The aforementioned process is not completely implemented but the majority of it is, and it’s resulted in high performance due to the fact that type checking is being done while the module might still be tokenizing and parsed at the same time. The following input and video demonstrates how fast it is. It is a rather small example but still demonstrates it’s speed. The output is the type checker’s representation of the input.

var hello: String = "Hello"

fun testFunc(test: String) {
    let time = 1100 - 20 + 10
}

fun anotherTest(test: Int, yo: Bool): String{
    let name = "alex"
}

The type checker uses this as a beefier representation that is unique to type checking. These objects also have built in methods for efficiently and cleanly doing various type checking operations.

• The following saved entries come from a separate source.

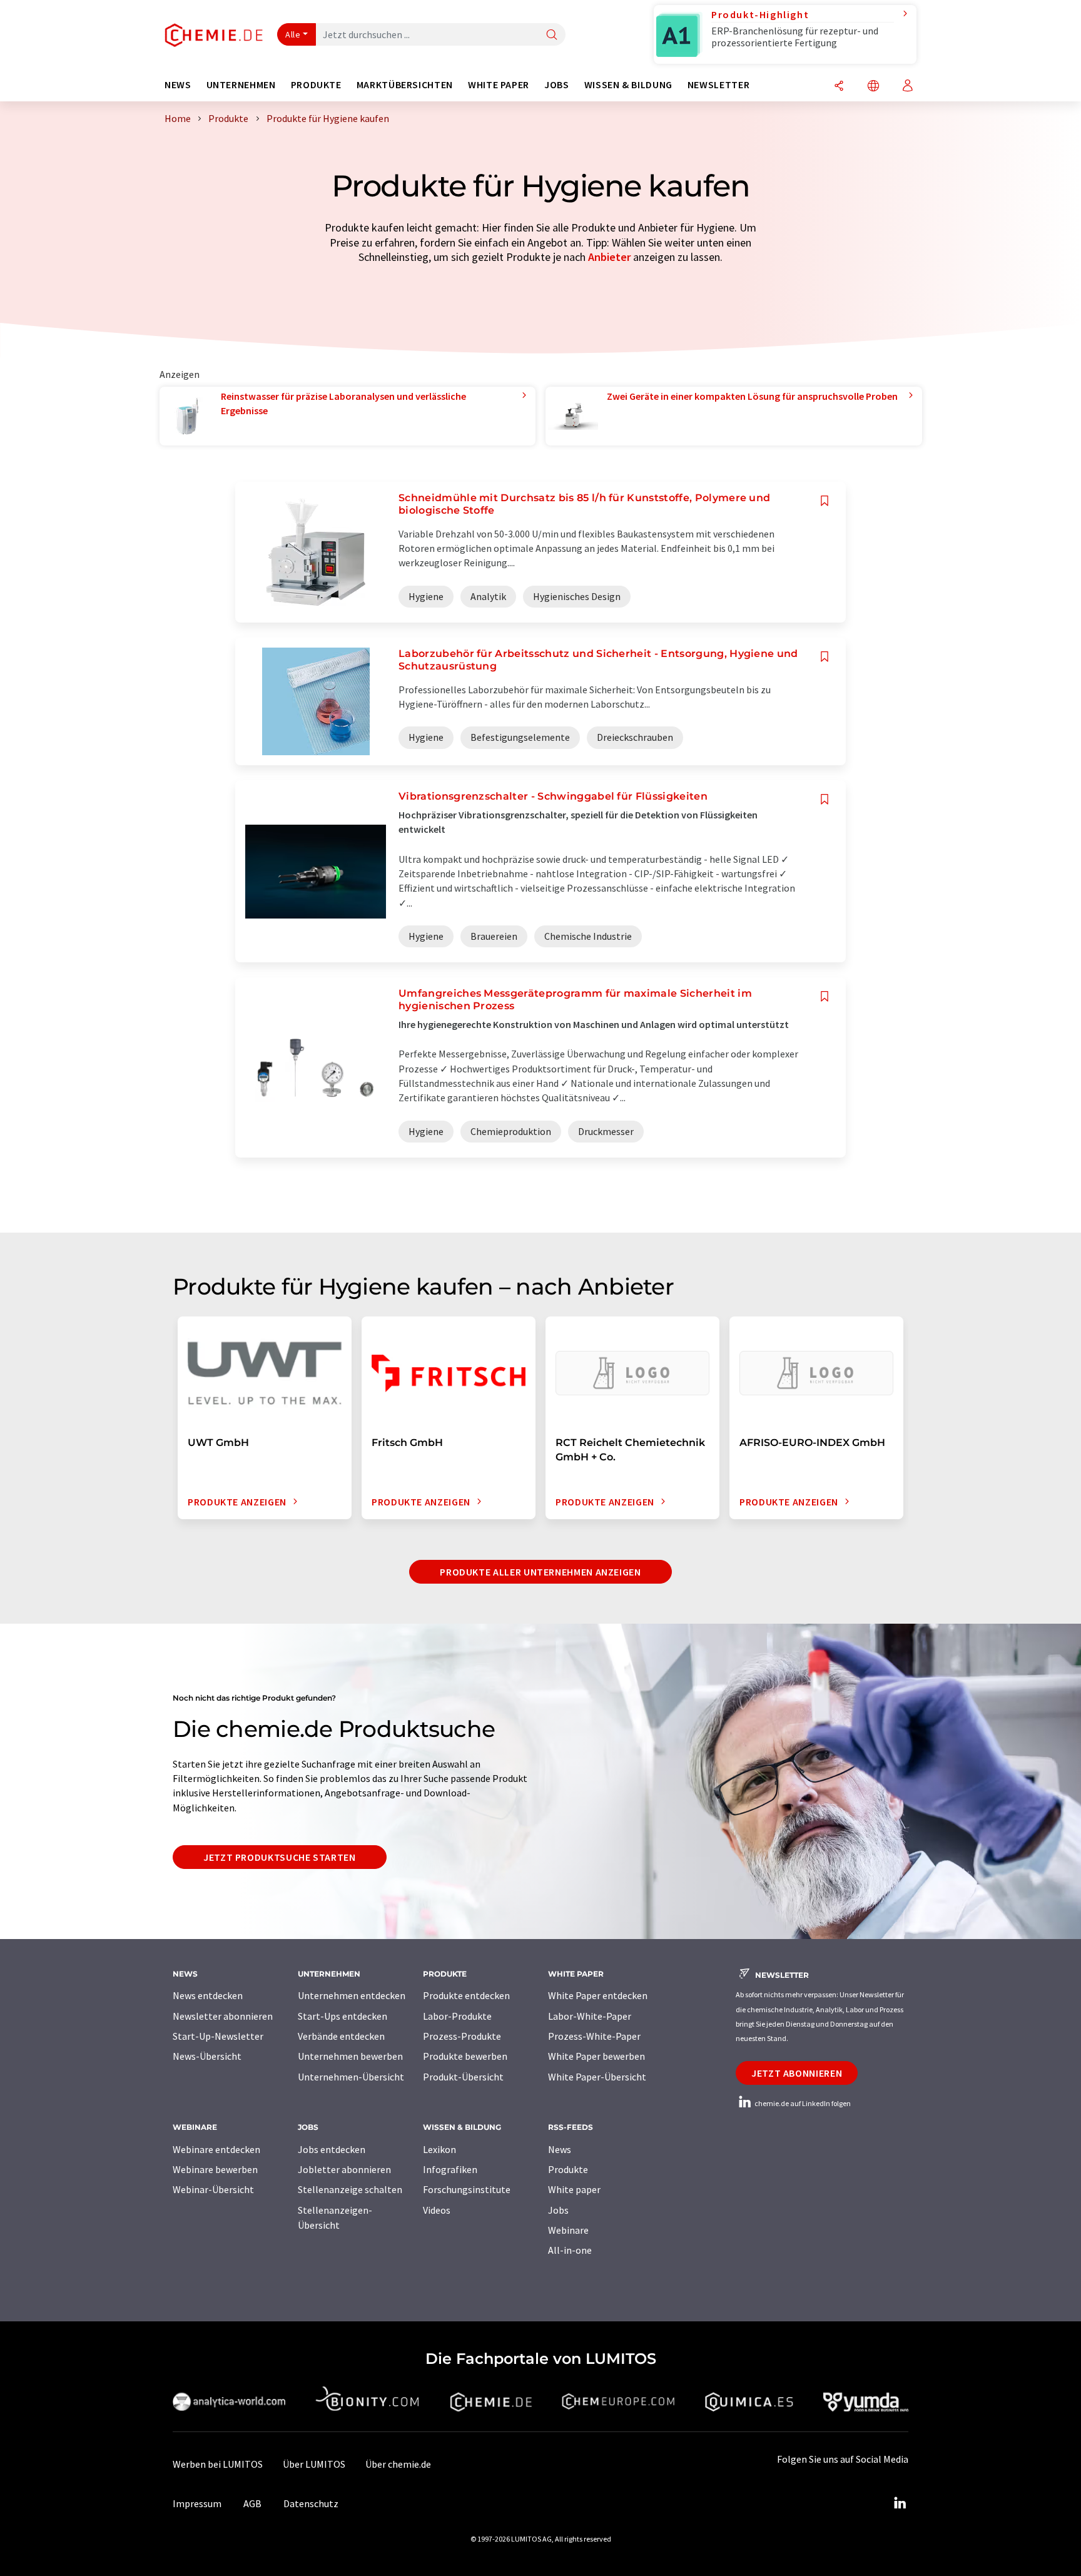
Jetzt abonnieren (796, 2073)
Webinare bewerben (215, 2169)
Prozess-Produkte (462, 2036)
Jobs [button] (556, 85)
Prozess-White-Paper (594, 2036)
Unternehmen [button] (241, 85)
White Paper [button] (498, 85)
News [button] (178, 85)
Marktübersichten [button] (405, 85)
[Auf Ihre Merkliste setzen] (824, 501)
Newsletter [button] (718, 85)
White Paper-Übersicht (597, 2076)
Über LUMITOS (314, 2464)
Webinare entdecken (216, 2149)
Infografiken (450, 2169)
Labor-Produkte (457, 2016)
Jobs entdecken (331, 2149)
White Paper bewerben (596, 2056)
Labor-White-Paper (589, 2016)
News (559, 2149)
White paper (574, 2189)
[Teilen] (839, 86)
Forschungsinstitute (466, 2189)
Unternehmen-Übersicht (351, 2076)
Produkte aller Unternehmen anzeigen (540, 1571)
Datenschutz (310, 2503)
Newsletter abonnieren (223, 2016)
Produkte (568, 2169)
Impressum (197, 2503)
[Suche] (552, 35)
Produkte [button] (316, 85)
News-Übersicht (207, 2056)
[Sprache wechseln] (873, 86)
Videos (436, 2210)
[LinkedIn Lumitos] (899, 2503)
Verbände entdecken (341, 2036)
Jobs (558, 2210)
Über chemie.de (398, 2464)
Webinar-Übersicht (213, 2189)
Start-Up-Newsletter (218, 2036)
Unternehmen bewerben (350, 2056)
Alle (292, 34)
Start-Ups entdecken (342, 2016)
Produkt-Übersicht (463, 2076)
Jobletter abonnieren (344, 2169)
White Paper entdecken (597, 1995)
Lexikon (439, 2149)
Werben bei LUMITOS (218, 2464)
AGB (252, 2503)
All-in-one (570, 2250)
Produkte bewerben (465, 2056)
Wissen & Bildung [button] (628, 85)
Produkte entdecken (466, 1995)
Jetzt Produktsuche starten (279, 1857)
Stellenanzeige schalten (350, 2189)
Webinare (568, 2230)
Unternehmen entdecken (351, 1995)
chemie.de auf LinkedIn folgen (802, 2103)
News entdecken (208, 1995)
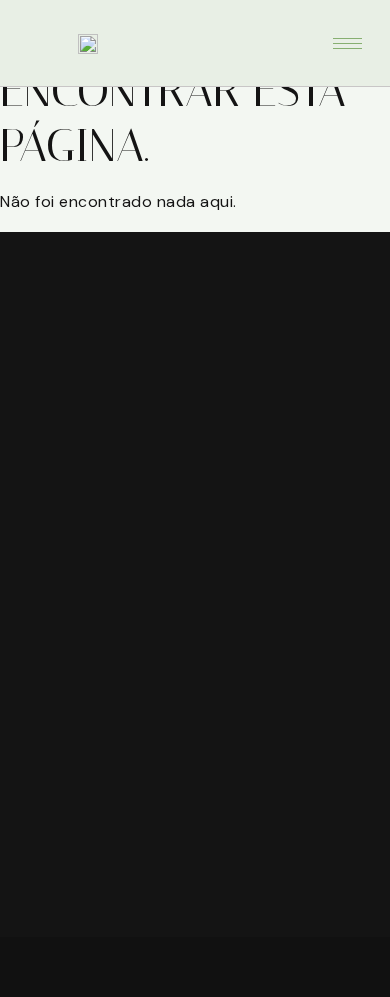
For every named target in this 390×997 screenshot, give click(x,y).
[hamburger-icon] (347, 43)
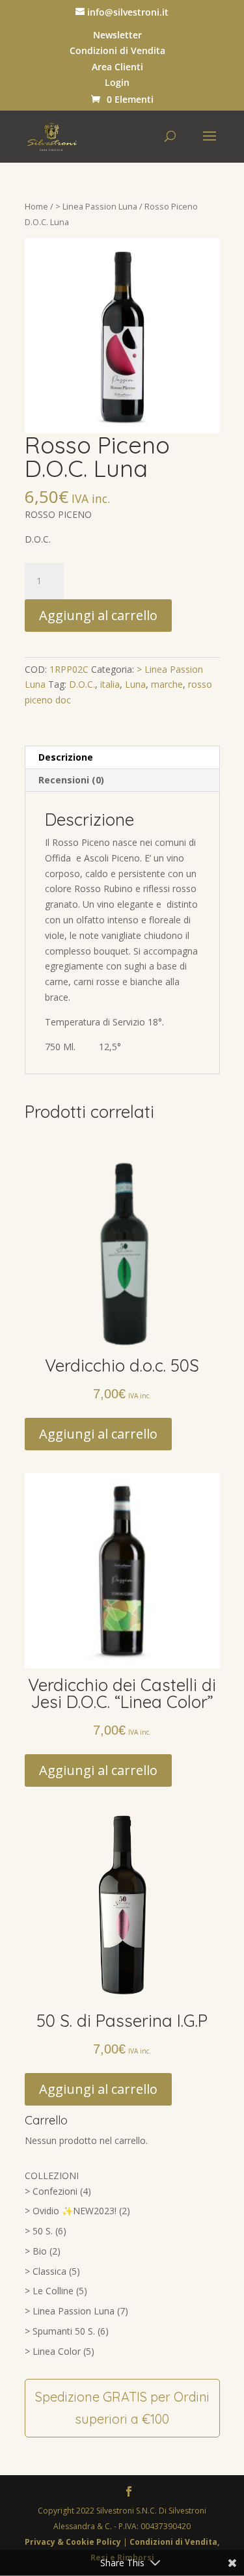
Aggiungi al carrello (98, 615)
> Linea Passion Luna (96, 206)
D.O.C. (82, 684)
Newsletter (117, 35)
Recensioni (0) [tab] (71, 780)
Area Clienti (117, 67)
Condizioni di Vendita (117, 50)
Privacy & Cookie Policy (74, 2541)
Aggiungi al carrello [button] (98, 1434)
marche (167, 684)
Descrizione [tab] (65, 757)
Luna (135, 684)
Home (36, 206)
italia (110, 684)
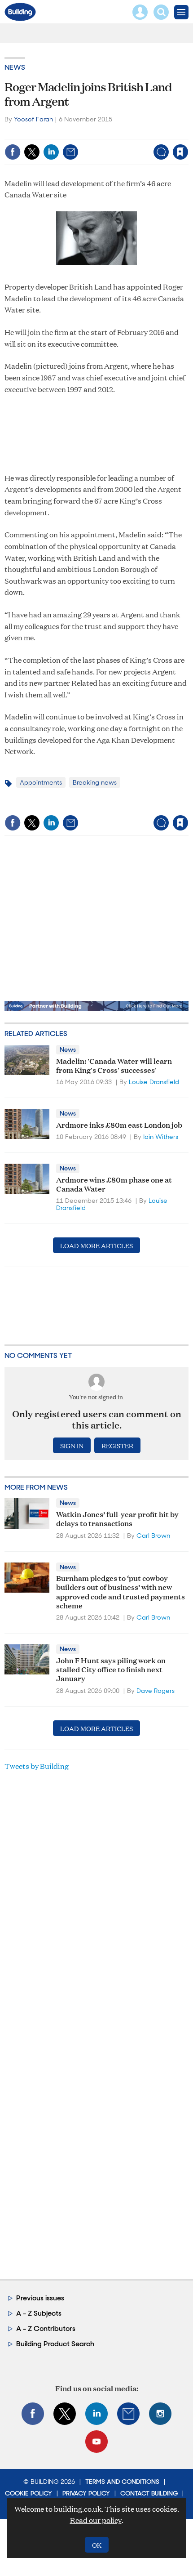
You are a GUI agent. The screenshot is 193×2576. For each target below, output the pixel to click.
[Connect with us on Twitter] (64, 2413)
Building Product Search (55, 2343)
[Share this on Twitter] (32, 152)
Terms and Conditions (122, 2482)
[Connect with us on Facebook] (32, 2413)
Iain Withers (160, 1137)
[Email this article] (70, 152)
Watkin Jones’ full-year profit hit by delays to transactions (117, 1518)
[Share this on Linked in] (51, 152)
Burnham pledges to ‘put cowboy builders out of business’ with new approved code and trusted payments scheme (120, 1591)
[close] (187, 133)
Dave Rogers (155, 1691)
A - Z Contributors (45, 2328)
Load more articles (96, 1245)
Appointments (41, 782)
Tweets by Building (36, 1766)
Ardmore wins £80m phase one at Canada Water (114, 1184)
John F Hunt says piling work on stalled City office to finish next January (111, 1669)
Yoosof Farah (33, 119)
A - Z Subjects (38, 2313)
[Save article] (180, 152)
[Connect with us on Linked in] (96, 2413)
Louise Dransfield (154, 1082)
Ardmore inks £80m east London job (119, 1124)
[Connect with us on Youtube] (96, 2441)
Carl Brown (153, 1535)
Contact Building (149, 2493)
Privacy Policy (86, 2493)
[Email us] (128, 2413)
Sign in (68, 133)
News (14, 67)
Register (117, 1445)
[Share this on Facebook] (12, 152)
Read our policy (96, 2520)
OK (96, 2544)
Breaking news (95, 782)
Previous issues (40, 2298)
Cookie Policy (28, 2493)
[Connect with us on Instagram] (160, 2413)
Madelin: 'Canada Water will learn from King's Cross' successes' (114, 1065)
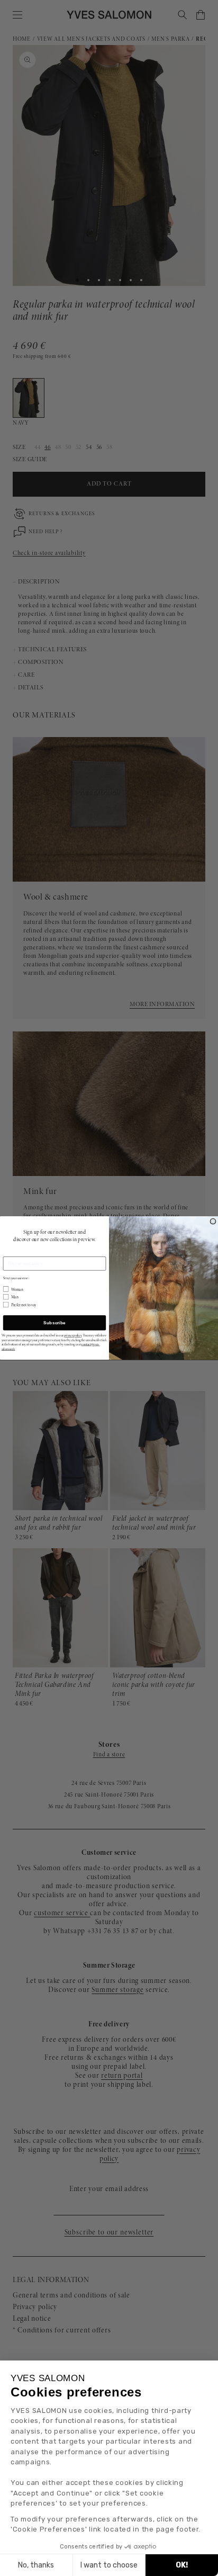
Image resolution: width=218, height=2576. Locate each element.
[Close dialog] (213, 1221)
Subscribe (54, 1322)
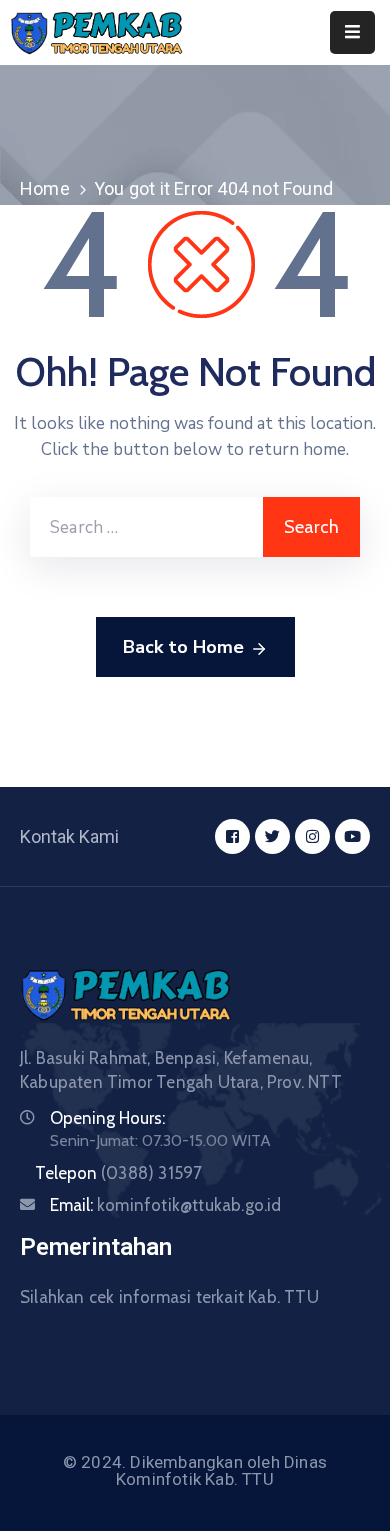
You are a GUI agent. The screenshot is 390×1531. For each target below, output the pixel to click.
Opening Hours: (107, 1118)
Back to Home (183, 647)
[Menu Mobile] (352, 32)
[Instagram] (312, 836)
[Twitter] (272, 836)
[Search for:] (146, 527)
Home (45, 188)
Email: (166, 1205)
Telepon (118, 1173)
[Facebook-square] (232, 836)
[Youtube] (352, 836)
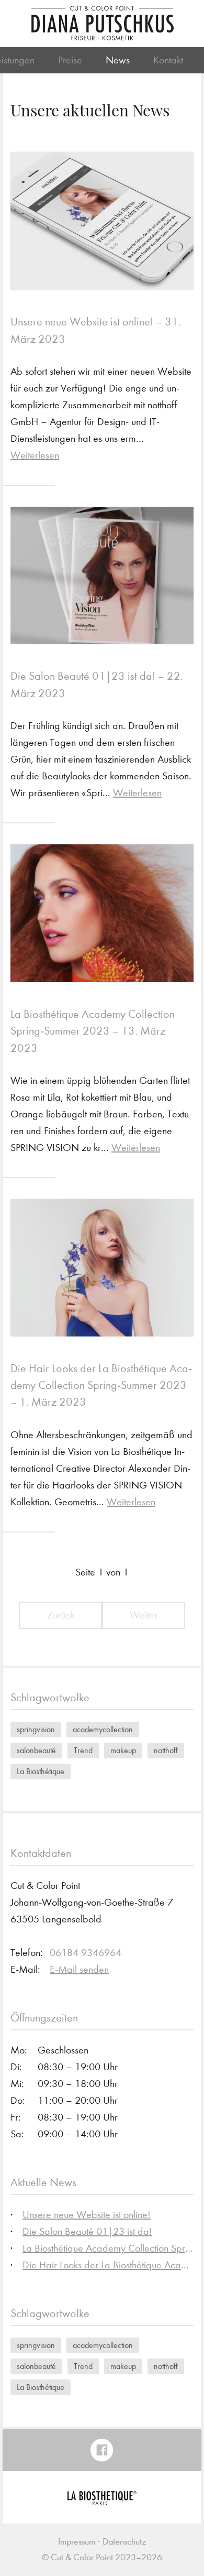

Now that we’ve gotten that out of the way, I wanna talk about how I plan to market Beagle when it’s ready. One thing I’ve noticed about many new langs these days is that there is a significant period of a lang’s lifetime where it is almost inaccessible or unusable. Some examples are like JAI being closed sourced and only released to a select group of individuals. Zig is open sourced and released but it’s documentation on getting started is quite lacking so for those that are new to a language like zig struggle significantly. I did try it out at one point and eventually gave up because I could barely find anything basic on something as trivial as arrays. While it is a nice simple language for writing C like code in a robust way, and while it is accessible, it’s pretty much unusable to most people at this point. Crystal is another nice language I look upon for resources, but unfortunately it’s not completely available on windows which is a bit of a bummer for people willing to give it a try, where it’s mostly usable and accessible on linux distros. Kotlin was not that usable or stable for the first 5 years of its lifetime if I’m not mistaken. Rust until 2017/2018 was a beast to work with due to its strict memory management model. I do love rust but I don’t want beagle to have any of these kinds of hiccups or delays. I want as many people to be able to use it right off the bat with the first official release of it.

The first pre-alpha release is what I call “The Big Functional Update” (yes, update names take after minecraft), where it provides the basic language features plus things you need to write highly functional code from higher order functions and lambdas with function types to sugary control flow like unless, until, loop, and the rest of the basic syntax. It will only have functional features at the start but I want to give it a decent yet basic build system with a very basic form of a build script where you can just use for basic configurations.

const name: String = "test"
const group: String = "couch"
const version: String = "1.0"

const dependencies: [String] = ["something:1.0", "another-thing:1.0"]
const outDir = "out/test"

It will not be anything like Gradle, and quite frankly, I don’t like gradle. Beagle build scripts will be much simpler and easier to work with; straightforward. I want anyone to be able to try it out every step of the way. Every version I release, I want it immediately available for use, so that even if it’s pre-alpha, anyone can write beagle code for whatever they want with the guarantee that they can always stay up to date with ease.